Safety and efficacy of AAV8-aflibercept in treating choroidal neovascularization via single-cell RNA sequencing.

This study evaluated the efficacy and safety of adeno-associated virus serotype 8 (AAV8)-aflibercept for treating choroidal neovascularization (CNV) in mice model, utilizing single-cell RNA sequencing (scRNA-seq) to investigate retinal effects. AAV8-aflibercept was administered via subretinal injection to mice, followed by laser-induced CNV modeling. Successful expression was achieved following subretinal injection of AAV8-aflibercept, aflibercept protein expression showed a gradual decline after peaking at week 4, but remained at relatively stable levels through weeks 8-24. The therapeutic effect was assessed using fluorescein angiography and quantified.
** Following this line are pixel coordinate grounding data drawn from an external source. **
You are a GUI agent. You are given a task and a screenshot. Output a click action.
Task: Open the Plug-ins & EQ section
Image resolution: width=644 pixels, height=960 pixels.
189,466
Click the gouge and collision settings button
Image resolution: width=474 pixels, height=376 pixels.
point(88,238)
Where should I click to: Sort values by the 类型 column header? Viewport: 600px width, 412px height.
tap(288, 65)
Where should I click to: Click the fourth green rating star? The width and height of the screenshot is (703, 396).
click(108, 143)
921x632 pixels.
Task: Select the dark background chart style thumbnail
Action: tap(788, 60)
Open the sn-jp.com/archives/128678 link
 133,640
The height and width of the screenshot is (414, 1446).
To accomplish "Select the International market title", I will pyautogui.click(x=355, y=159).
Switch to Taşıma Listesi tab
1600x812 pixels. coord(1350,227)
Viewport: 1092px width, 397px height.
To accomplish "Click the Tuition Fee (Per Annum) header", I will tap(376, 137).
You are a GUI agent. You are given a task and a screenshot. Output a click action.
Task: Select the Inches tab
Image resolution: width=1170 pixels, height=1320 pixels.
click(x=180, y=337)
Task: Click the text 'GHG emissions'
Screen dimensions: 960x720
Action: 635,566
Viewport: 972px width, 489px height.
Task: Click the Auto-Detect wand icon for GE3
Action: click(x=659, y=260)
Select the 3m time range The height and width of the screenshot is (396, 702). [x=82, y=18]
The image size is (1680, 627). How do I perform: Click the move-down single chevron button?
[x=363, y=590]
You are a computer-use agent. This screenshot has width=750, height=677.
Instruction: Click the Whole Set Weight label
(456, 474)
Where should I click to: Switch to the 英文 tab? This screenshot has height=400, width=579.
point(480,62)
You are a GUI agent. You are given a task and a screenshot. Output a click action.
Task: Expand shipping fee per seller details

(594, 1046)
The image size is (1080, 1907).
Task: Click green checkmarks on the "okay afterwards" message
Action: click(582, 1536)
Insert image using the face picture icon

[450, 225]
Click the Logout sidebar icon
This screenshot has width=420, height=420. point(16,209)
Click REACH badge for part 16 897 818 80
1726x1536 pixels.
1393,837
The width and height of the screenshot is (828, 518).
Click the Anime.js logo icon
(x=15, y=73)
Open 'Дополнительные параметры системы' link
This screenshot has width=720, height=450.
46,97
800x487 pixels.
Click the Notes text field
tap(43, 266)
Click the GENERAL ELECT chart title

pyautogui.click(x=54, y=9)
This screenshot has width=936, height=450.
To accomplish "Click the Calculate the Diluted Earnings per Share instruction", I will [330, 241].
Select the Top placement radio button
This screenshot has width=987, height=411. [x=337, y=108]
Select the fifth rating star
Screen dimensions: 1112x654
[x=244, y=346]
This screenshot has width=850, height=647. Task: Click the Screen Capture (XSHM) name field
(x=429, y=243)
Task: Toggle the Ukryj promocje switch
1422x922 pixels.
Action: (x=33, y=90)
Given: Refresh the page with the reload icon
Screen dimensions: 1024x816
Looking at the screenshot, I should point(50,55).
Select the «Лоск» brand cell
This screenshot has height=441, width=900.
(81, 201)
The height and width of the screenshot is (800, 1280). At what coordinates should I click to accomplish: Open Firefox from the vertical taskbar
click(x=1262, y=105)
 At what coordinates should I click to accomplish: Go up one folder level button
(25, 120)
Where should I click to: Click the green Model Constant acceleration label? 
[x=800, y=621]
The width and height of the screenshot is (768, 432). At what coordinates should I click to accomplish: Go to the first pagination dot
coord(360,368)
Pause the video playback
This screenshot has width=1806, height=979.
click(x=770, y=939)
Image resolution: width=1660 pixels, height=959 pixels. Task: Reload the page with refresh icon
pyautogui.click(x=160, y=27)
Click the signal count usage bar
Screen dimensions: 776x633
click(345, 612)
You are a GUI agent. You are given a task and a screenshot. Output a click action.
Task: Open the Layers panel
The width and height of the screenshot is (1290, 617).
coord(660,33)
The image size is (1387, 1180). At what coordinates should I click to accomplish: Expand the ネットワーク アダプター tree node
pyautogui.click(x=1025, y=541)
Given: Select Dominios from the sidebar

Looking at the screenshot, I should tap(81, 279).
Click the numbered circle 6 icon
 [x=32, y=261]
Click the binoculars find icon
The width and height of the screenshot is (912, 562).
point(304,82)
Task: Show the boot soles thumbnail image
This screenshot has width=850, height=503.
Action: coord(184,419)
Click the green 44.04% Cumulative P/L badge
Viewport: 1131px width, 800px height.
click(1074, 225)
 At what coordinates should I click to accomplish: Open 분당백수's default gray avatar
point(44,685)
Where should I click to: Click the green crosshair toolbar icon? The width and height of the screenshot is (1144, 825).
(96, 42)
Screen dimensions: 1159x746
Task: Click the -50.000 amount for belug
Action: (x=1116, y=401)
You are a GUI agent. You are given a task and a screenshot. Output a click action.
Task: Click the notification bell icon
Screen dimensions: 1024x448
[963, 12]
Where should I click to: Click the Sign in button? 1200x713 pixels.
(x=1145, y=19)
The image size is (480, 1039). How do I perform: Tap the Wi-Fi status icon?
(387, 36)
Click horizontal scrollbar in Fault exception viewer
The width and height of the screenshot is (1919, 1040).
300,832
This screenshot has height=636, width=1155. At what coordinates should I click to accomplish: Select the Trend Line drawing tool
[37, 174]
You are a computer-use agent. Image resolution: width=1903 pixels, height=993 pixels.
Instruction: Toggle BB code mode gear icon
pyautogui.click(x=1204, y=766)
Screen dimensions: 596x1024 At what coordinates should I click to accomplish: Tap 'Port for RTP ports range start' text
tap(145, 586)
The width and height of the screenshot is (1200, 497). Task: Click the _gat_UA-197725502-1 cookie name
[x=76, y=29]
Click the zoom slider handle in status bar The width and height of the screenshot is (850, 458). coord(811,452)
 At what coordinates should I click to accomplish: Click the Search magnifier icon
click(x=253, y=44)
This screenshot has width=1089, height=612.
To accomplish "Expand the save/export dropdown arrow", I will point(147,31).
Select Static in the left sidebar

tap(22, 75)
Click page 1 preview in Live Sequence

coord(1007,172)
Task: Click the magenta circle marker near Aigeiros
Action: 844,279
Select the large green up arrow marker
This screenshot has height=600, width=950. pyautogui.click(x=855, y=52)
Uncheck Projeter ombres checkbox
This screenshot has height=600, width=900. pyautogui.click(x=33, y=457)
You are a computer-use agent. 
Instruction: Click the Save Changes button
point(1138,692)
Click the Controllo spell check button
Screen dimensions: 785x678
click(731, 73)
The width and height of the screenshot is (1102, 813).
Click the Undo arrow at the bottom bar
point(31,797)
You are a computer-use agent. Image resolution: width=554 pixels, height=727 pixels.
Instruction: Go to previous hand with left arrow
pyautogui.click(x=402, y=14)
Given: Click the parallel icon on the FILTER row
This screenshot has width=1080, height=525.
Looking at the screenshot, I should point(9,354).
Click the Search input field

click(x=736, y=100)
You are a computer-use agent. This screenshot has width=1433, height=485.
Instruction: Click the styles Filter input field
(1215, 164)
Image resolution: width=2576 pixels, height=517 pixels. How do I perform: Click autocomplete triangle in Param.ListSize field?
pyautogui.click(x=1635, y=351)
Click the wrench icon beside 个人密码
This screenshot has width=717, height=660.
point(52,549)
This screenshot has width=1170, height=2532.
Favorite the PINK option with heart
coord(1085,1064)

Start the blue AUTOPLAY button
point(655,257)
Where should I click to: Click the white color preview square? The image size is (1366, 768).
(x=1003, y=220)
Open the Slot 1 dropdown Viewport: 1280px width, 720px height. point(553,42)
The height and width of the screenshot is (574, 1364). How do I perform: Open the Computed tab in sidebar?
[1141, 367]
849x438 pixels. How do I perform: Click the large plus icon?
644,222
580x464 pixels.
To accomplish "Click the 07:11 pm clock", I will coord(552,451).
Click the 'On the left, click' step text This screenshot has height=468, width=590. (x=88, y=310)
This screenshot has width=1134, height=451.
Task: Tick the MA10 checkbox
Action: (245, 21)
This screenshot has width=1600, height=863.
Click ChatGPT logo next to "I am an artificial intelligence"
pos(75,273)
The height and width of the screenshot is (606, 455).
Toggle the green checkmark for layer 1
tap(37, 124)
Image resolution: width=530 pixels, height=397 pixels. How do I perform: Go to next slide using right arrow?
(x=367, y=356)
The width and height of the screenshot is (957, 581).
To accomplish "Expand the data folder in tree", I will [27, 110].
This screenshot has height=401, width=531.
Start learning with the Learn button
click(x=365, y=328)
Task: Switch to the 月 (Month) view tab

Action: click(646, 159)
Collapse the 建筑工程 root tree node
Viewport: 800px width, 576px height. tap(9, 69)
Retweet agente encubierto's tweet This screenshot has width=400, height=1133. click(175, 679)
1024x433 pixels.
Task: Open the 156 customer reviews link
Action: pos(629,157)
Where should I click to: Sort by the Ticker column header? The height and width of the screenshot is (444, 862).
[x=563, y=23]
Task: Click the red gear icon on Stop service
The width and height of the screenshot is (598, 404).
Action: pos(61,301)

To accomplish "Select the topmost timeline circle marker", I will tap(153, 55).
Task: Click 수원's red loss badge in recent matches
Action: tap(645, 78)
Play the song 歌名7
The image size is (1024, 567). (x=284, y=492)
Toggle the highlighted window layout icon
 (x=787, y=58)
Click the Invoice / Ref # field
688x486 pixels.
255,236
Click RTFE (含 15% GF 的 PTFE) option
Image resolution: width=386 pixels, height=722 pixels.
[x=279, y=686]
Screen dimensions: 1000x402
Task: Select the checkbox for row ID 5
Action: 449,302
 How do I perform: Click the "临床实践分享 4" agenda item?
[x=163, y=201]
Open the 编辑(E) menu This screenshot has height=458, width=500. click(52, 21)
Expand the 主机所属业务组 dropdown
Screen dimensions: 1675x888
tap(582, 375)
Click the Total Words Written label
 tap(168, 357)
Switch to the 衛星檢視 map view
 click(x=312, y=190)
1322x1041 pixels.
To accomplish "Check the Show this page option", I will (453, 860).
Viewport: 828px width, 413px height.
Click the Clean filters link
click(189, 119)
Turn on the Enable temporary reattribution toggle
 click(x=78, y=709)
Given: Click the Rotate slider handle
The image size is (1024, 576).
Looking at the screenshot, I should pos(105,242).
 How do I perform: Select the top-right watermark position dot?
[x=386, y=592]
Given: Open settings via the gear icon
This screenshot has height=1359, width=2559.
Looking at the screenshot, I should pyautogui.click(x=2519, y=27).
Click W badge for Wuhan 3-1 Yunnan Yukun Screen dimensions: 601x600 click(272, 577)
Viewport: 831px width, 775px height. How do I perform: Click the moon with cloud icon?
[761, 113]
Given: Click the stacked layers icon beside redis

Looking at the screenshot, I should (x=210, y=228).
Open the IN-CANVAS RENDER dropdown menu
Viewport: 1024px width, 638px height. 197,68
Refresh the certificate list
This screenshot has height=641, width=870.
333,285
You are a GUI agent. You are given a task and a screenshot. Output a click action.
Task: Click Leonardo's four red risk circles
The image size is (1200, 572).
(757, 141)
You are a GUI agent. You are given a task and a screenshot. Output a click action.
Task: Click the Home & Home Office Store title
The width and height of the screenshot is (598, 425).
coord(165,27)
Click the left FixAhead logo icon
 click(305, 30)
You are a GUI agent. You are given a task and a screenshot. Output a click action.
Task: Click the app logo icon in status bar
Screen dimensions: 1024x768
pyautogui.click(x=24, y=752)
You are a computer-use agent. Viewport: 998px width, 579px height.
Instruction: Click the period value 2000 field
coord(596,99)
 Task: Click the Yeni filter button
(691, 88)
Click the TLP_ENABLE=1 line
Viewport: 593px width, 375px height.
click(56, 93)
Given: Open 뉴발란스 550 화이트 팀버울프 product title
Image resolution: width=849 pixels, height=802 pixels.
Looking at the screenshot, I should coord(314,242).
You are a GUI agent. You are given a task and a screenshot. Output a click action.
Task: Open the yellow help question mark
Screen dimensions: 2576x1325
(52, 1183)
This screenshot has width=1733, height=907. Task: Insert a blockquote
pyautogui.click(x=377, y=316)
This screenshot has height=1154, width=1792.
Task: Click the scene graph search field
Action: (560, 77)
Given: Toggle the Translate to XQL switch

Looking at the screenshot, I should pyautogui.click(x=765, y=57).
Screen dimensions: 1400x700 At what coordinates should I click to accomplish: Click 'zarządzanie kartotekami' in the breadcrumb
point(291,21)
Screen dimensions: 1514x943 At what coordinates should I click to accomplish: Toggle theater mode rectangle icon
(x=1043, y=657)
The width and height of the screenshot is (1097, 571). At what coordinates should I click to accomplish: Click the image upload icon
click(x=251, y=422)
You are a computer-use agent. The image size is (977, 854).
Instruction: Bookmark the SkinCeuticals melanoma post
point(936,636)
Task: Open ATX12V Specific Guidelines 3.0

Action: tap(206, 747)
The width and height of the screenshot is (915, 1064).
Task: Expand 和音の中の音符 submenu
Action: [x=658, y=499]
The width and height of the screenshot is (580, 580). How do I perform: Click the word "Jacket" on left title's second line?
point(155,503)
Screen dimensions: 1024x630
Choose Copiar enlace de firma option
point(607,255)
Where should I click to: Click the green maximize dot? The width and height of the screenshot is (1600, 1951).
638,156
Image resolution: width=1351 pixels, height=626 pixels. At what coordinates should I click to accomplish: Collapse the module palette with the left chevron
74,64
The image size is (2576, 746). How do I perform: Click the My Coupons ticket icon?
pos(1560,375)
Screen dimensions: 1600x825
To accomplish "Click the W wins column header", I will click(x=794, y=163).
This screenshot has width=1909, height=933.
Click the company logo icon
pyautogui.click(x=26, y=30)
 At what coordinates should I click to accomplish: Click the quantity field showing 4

AAV8-aflibercept significantly decreased CNV areas across dosages from 3 × 10(7) to 1 × 10(9) GC/eye, with minor retinal thinning and retinal pigment epithelium (RPE) alterations observed only at dosages exceeding 1 × 10(9) GC/eye. Twelve distinct cell types were identified by single-cell RNA sequencing (scRNA-seq). RPE cells were the primary target, with 29.7% expressing the transduced gene. Target gene expression in RPE cells mainly involved RNA splicing and mRNA processing, with no strong activation signatures were observed in inflammation, apoptosis, or autophagy pathways. Upregulation of Gadd45b, Lrrc2, Lcn2 was noted in the AAV8-aflibercept group, suggesting a stress response. AAV8-aflibercept demonstrated significant efficacy and safety in treating CNV, with scRNA-seq providing insights into cellular changes.